6 Responses to “Cleveite [not Clevite] and helium”

  • 1
    Ramsay and the Nobel Discovery | UCL UCL Museums & Collections Blog wrote on 25 October 2013:

    […] sample of Cleveite that Ramsay used to isolate Helium, and his lab books from the time that record his thoughts and discoveries. The other four gases can […]

  • 2
    James L. Marshall wrote on 6 July 2014:

    I would love to exchange my information for a better resolution photo of that bottle of cleveite with the label, that you say is on exhibit at your University College London !
    (We have visited your university).
    We congratulate your find.
    See our work at:
    To access the published “Rediscovery of the Elements” articles, use the link to the UNT Digital library
    http://digital.library.unt.edu/explore/collections/HEXA/
    For further information regarding “Rediscovery of the Elements” see
    http://www.jennymarshall.com/rediscovery1.htm

    We have information, and a photo of a mine, near Karlshus, which could very well be the source of your cleveite.

    Email me !!

    Most kindly,
    Jim Marshall
    jimm@unt.edu

    Dr. James L. Marshall
    Department of Chemistry – Room 195
    University of North Texas
    1508 W. Mulberry St.
    Denton TX 76201

  • 3
    The Evils Of Helium Balloons…and why you shouldn’t use them this holiday season. | UCL Museums & Collections Blog wrote on 3 December 2015:

    […] and UCL have a long and entwined history. Sir William Ramsay first identified it on earth on March 26th, 1895 in his UCL lab (now an artist’s studio in the Slade School of Art) […]

  • 4
    Gunnar Aker Johannessen wrote on 26 March 2016:

    Cleveite Sources in Norway

    I am a former county geologist of Troms, Norway, now residing retiredin Stavanger. Back in 1980 I remember that I met you (shook hands)in Sulitjelma, where you worked under supervision by Dr. Roger Mason (who at that time was also supervising Alan Boyle, which I accompnied in the field in 1976).

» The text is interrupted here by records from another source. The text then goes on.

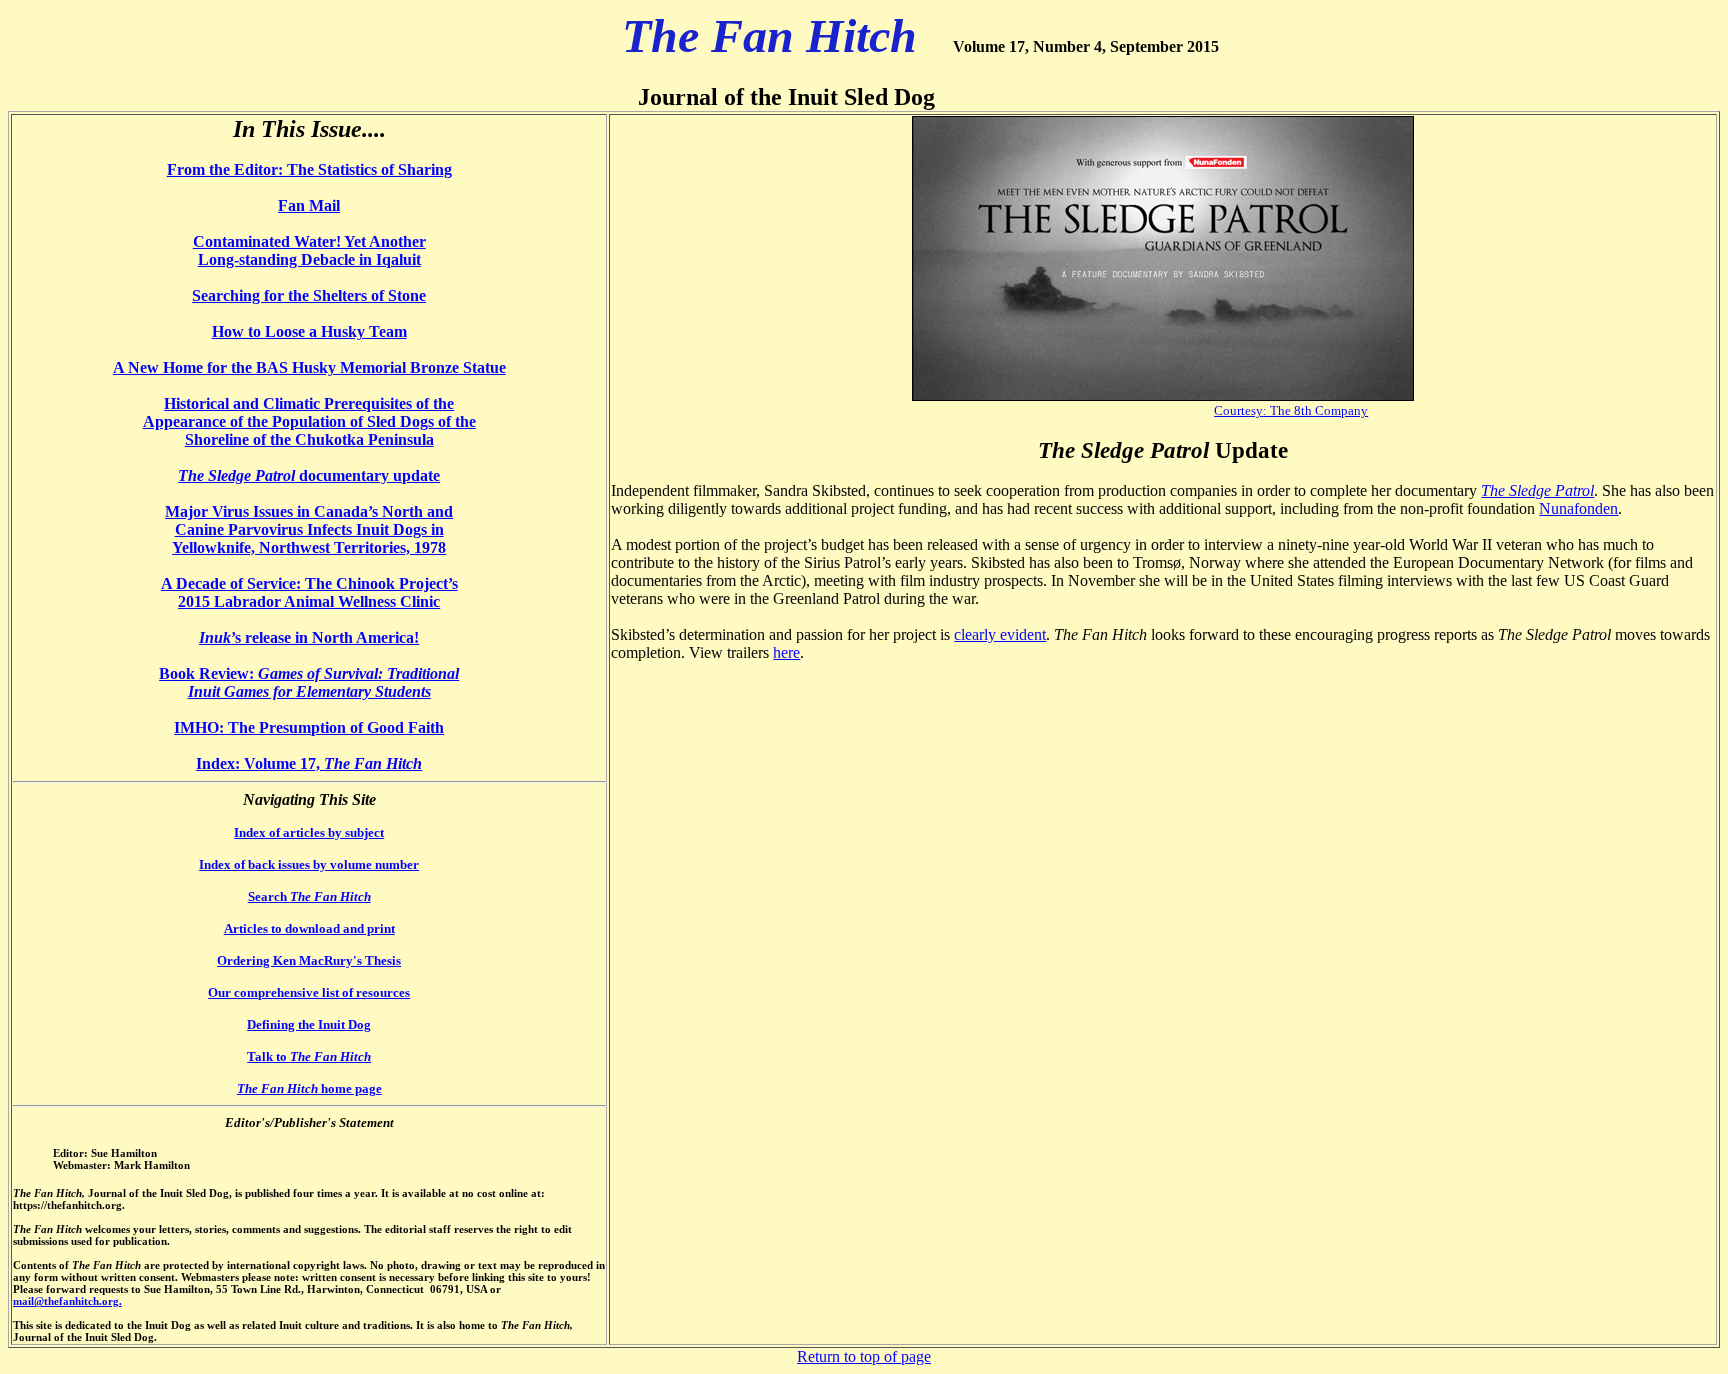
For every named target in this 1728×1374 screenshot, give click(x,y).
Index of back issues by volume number (309, 864)
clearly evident (1000, 634)
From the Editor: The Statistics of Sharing (309, 169)
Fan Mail (309, 205)
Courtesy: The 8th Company (1291, 410)
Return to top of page (864, 1356)
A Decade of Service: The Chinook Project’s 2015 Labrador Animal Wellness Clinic (309, 592)
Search (309, 896)
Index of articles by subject (309, 832)
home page (309, 1088)
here (786, 652)
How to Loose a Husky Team (309, 331)
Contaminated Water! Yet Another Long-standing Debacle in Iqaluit (309, 250)
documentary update (309, 475)
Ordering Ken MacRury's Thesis (309, 960)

    Here in Rogaland there is a strong tradition (documented in many publications in Norwegian) that uranium minerals were supplied to Ramsay by Mauritz Kartevold, a Norwegian mineral dealer, from the Vats uranium deposit in Ryfylke.

  • 5
    Mark Heintelman wrote on 6 January 2017:

    I am currently in possession of an old 19th C. specimen originating from Arendal Norway. It is a pinkish mass of feldspar in which rests a bright yellow alteration rind of Yttrogummite surrounding a remnant core of Yttrium-rich Uraninite var. “Cleaveite”. It is accompanied by an original James R. Gregory Label of particular style employed from 1874 to 1895, contemporary to Ramsay’s material. It is clear that Mr, Gregory was indeed in possession of such material, so I see no reason to question Ramsay’s own notebook records on this.

  • 6
    Rachel wrote on 7 July 2021:

    Thank you for posting this. This gave me a lot of useful information.